In the FX market, we consider the emerging market currencies the canary in the coal mine. On Friday they rallied 4.8%, if still down on the year by almost 25%. See the chart (FT). Is this the start of something? Probably not, or not much. We are still at the beginning of the crisis. That means the dollar, already at a 3-year high, can still go higher. You might think that lack of confidence worldwide in US leadership would dent the US reputation, but Trump's mismanagement and personality flaws are not having that effect.
This is actually a Good Thing. It means confidence in the US system remains high. Not even a jackass in the White House can harm the biggest bond market in the world, and bond markets run first and foremost throughout history on confidence in the sovereign.

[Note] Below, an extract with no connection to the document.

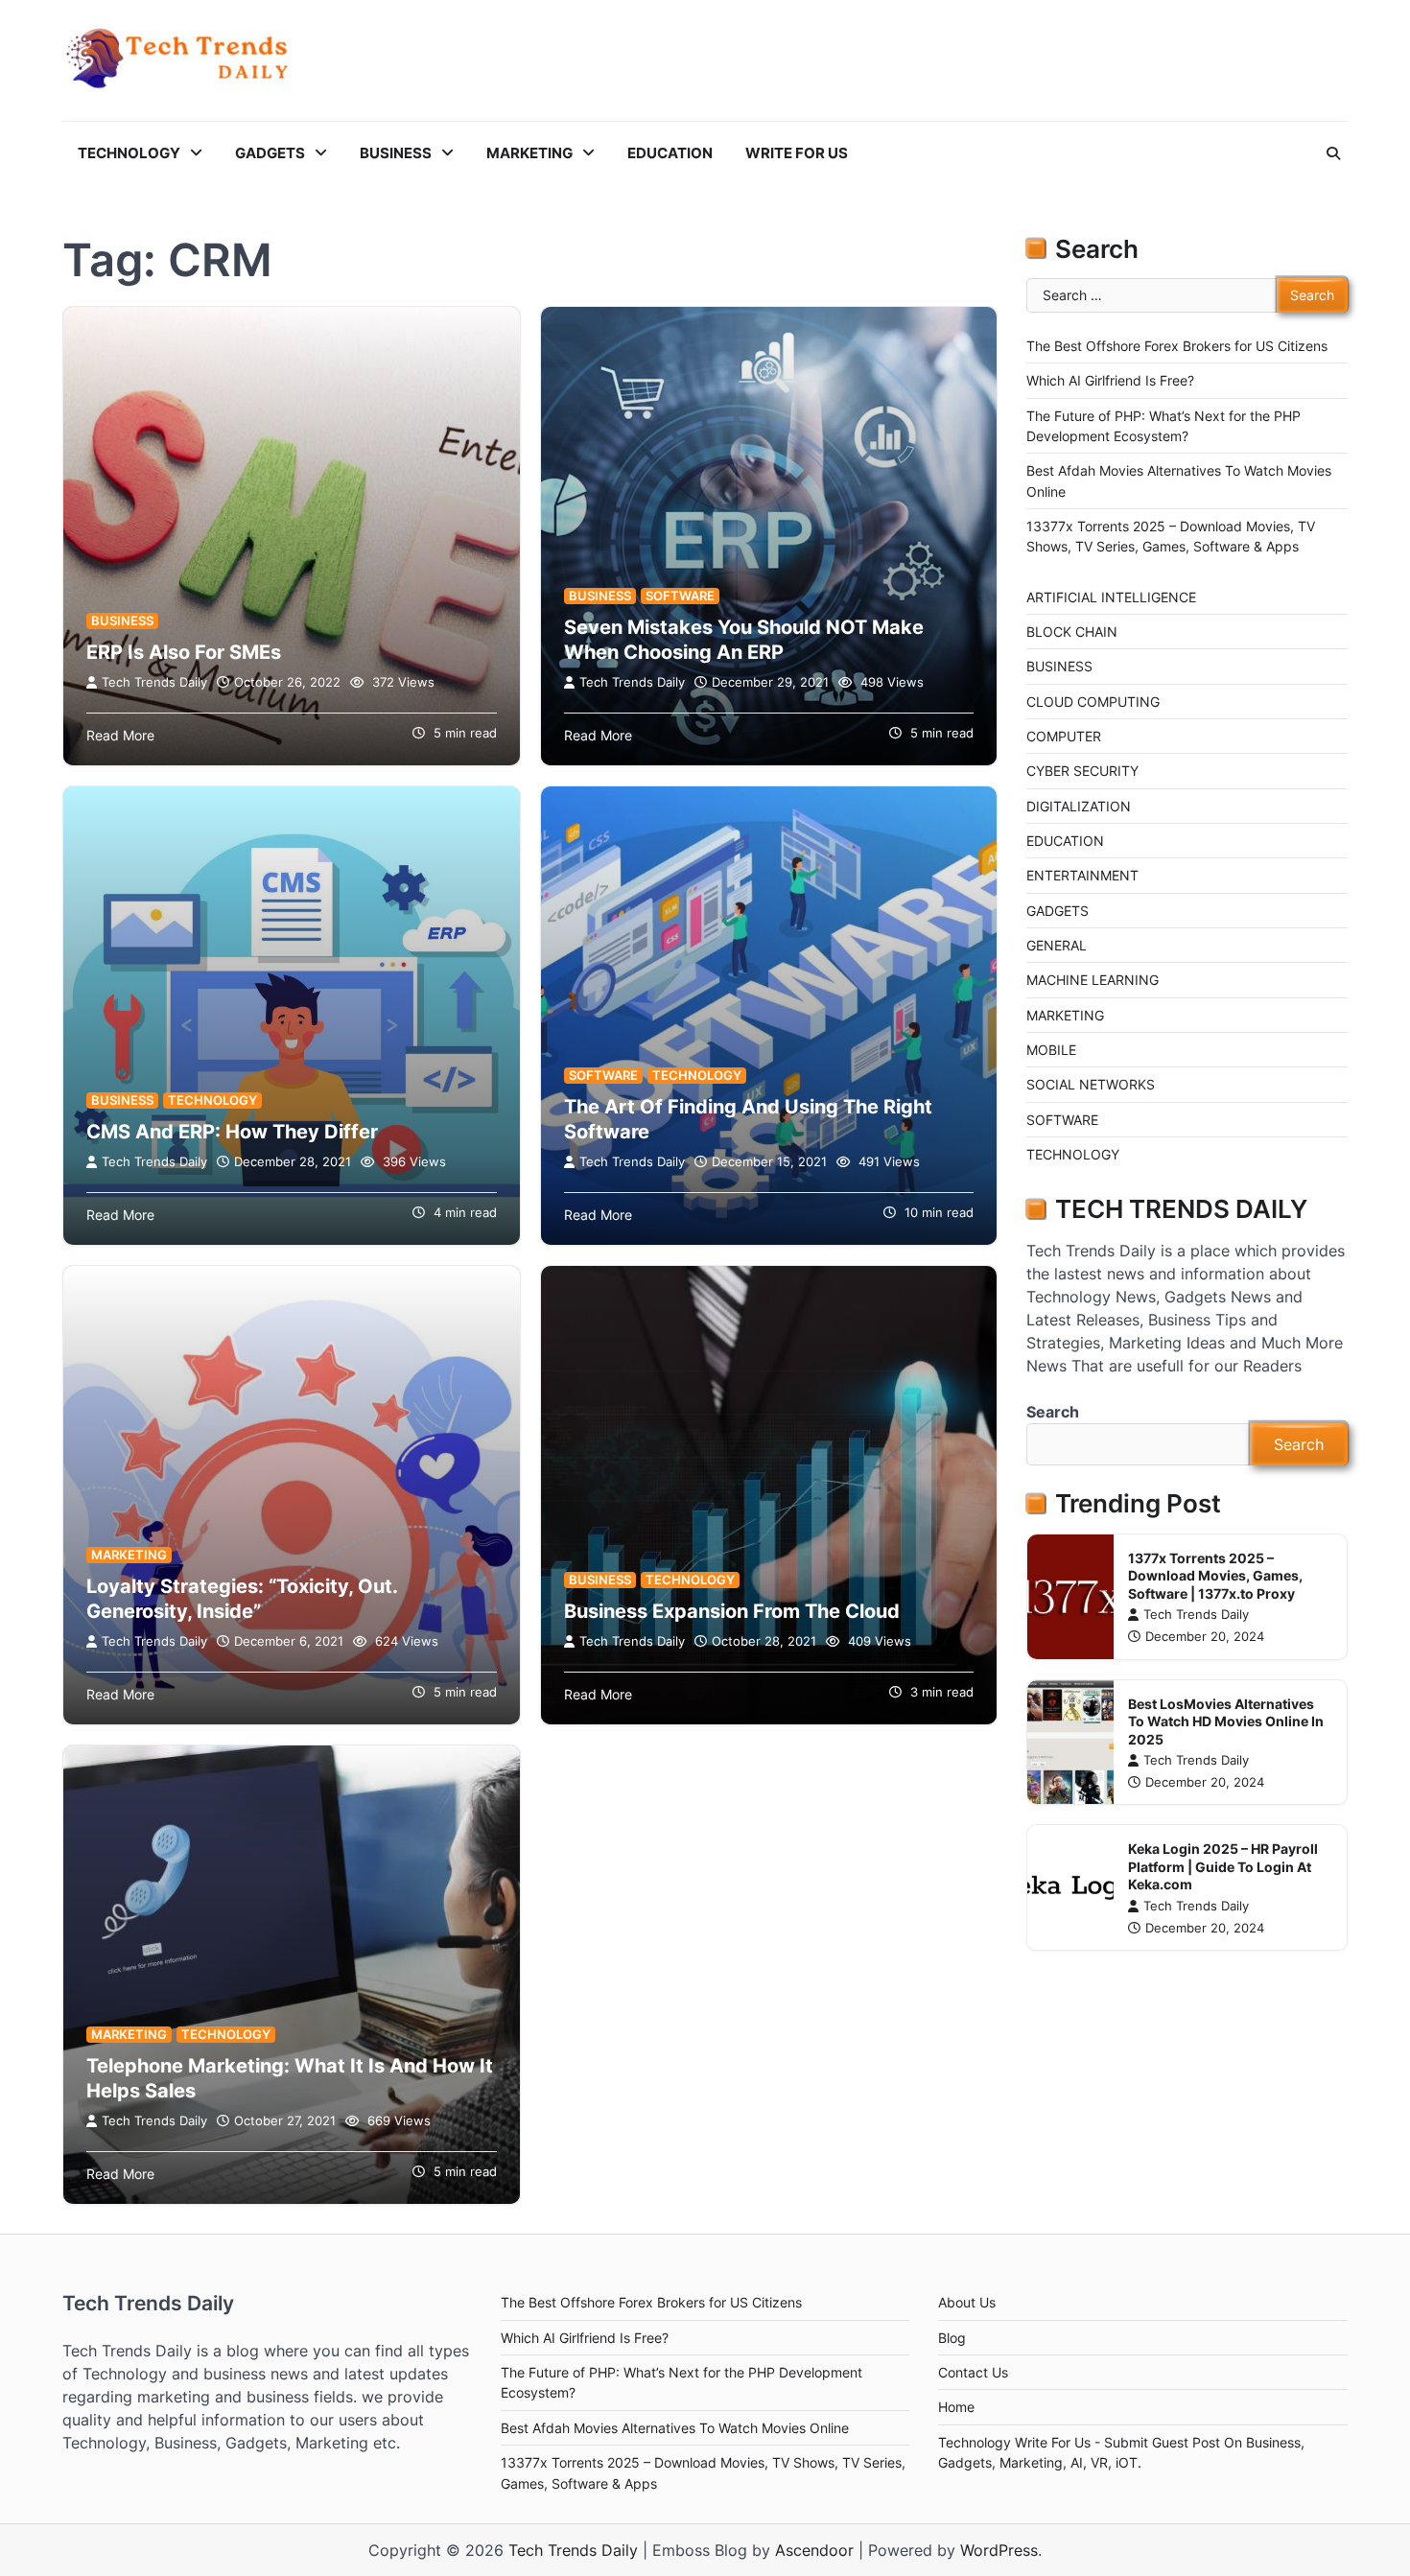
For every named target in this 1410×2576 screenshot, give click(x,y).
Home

Trump is posturing as a wartime, take-charge leader but doesn't accept the buck stops here. He blames everyone for "his" problems, including China and Obama, needs sypcophantic praise from everyone on the stage with him, and continues to tell lies every time he appears. Criticism of Trump's leadership abilities is rampant, mostly because of his lies: the Navy hospital ships are not going to NYC and San Francisco this week, as he said. The tests available do not number 1.5 million as Trump says, but 142,000 as of Friday. Labs can't complete the testing without reagents, in short supply. Millions of masks and respirators are not available as Trump says, and hospitals are begging people to dig out their sewing machines and make them. Hospitals are already seeing patient overflow. The malaria medicine was not approved by the FDA and not shown to be useful, as Trump said, only to be contradicted one minute later by CDC chief Fauci. A reporter who asked whether Trump claiming a remedy was not giving false hope to the public was attacked personally for being a bad reporter, the kind of petulant ad hominem crap that is hardly the hallmark of presidential leadership (McCain was "not a hero").

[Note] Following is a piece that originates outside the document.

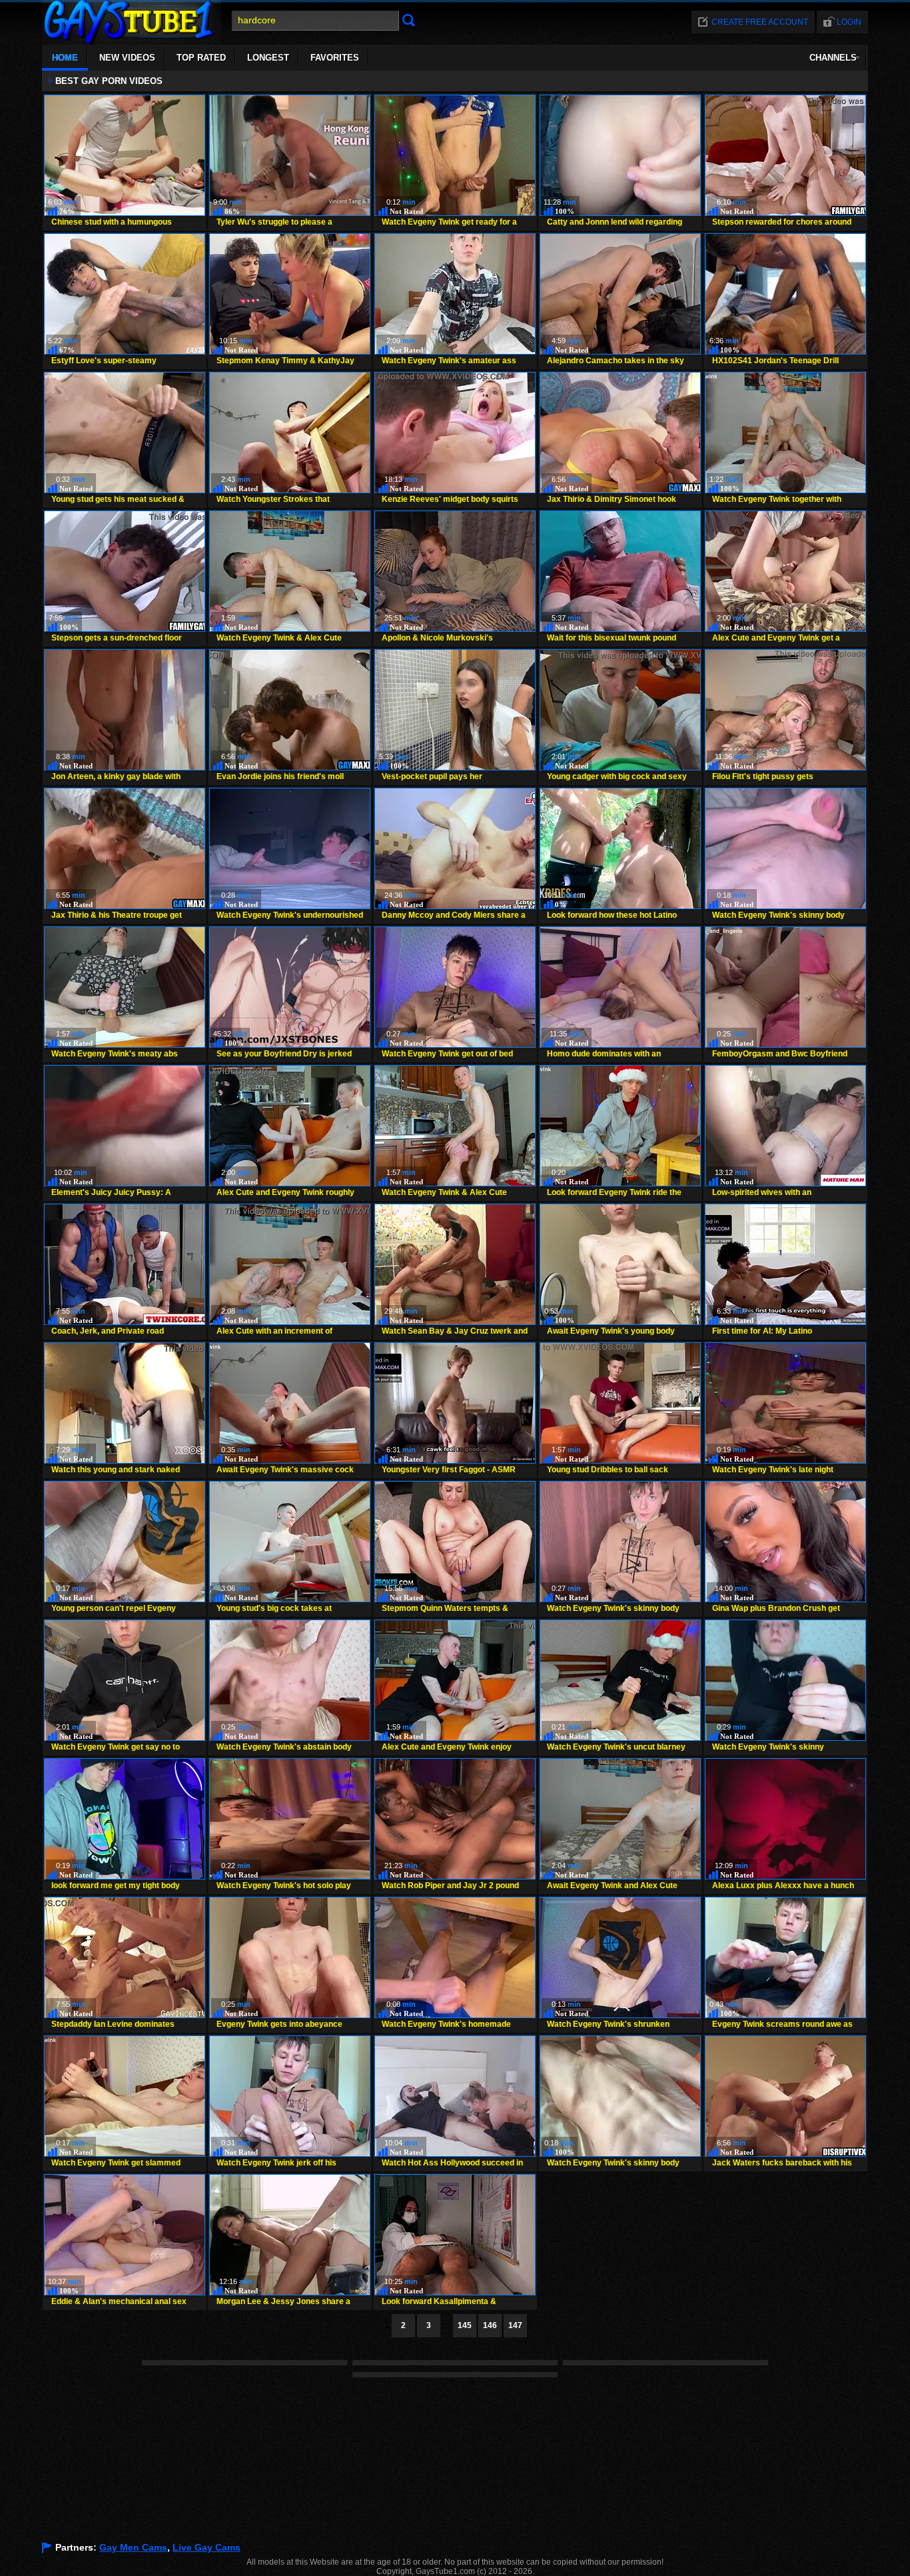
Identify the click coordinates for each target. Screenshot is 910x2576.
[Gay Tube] (131, 41)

Over the weekend, Trump said complaints he acted late are not true—he was early. False. The 3-6 week delay in the federal response has almost certainly cost lives. And to be fair, we now have FEMA and the National Guard activated. The rollout of crisis response is still being botched, but never mind—the towns, cities and states are functioning, and as this point, what they need from Washington is just money.
Tidbit 1: On Friday we found out that North Carolina Senator Burr sold his entire portfolio on Feb 13, right after saying publicly the US is well-prepared--but saying privately to a luncheon club "It is much more aggressive in its transmission than anything that we have seen in recent history ... It is probably more akin to the 1918 pandemic." He warned "companies might have to curtail their employees' travel, that schools could close and that the military might be mobilized to compensate for overwhelmed hospitals." And that was one month before those things actually happened.